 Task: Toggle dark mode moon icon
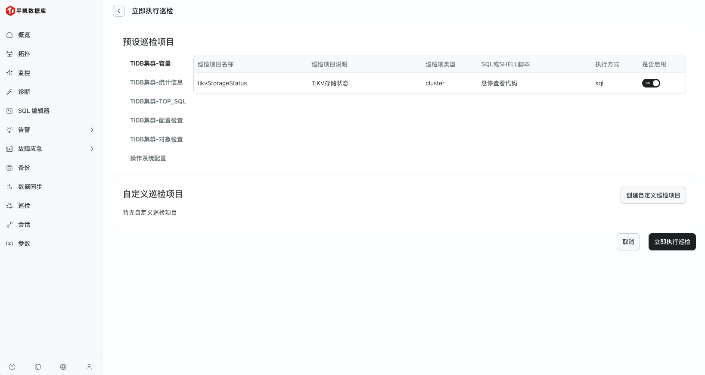point(38,367)
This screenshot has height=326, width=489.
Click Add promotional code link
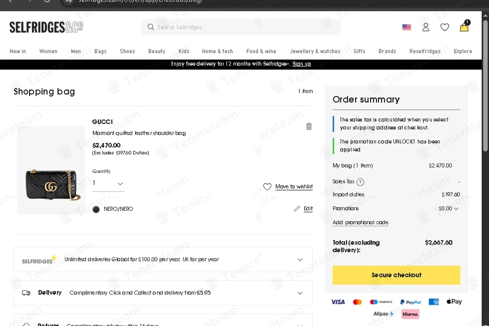[x=360, y=223]
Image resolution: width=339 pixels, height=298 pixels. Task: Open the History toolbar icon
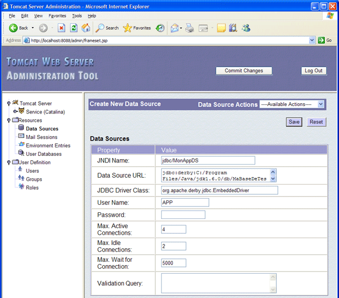click(x=160, y=28)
══════
**Written problem**
Reproduce every one of the rows above word for word, leaving out the pictures.

**Answer to this task**
 Task: Toggle dark mode moon icon
point(38,367)
This screenshot has height=326, width=489.
Click Add promotional code link
[x=360, y=223]
Image resolution: width=339 pixels, height=298 pixels. Task: Open the History toolbar icon
click(x=160, y=28)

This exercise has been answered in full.